### WORK REQUIRED
Can you retype only the lines from the one with "3F Bar3foot (308, 710)" through the final line of the material, exactly as given?

### DATA IN THIS EXERCISE
■ ■ ■ ■ ■ ■ ■

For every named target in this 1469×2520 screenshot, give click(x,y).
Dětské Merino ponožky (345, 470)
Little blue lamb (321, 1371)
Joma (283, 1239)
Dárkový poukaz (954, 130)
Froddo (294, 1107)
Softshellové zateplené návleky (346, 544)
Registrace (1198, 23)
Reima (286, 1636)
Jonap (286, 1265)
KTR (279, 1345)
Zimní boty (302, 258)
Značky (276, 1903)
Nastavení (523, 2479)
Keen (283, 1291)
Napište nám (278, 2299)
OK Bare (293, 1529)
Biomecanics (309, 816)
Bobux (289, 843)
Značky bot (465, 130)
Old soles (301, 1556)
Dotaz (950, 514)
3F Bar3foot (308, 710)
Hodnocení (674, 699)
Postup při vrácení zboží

■ ■ ■ ■ ■ ■ ■

### ANSWER TO THIS PROBLEM
3F Bar3foot (308, 710)
Hodnocení (674, 699)
Postup při vrácení zboží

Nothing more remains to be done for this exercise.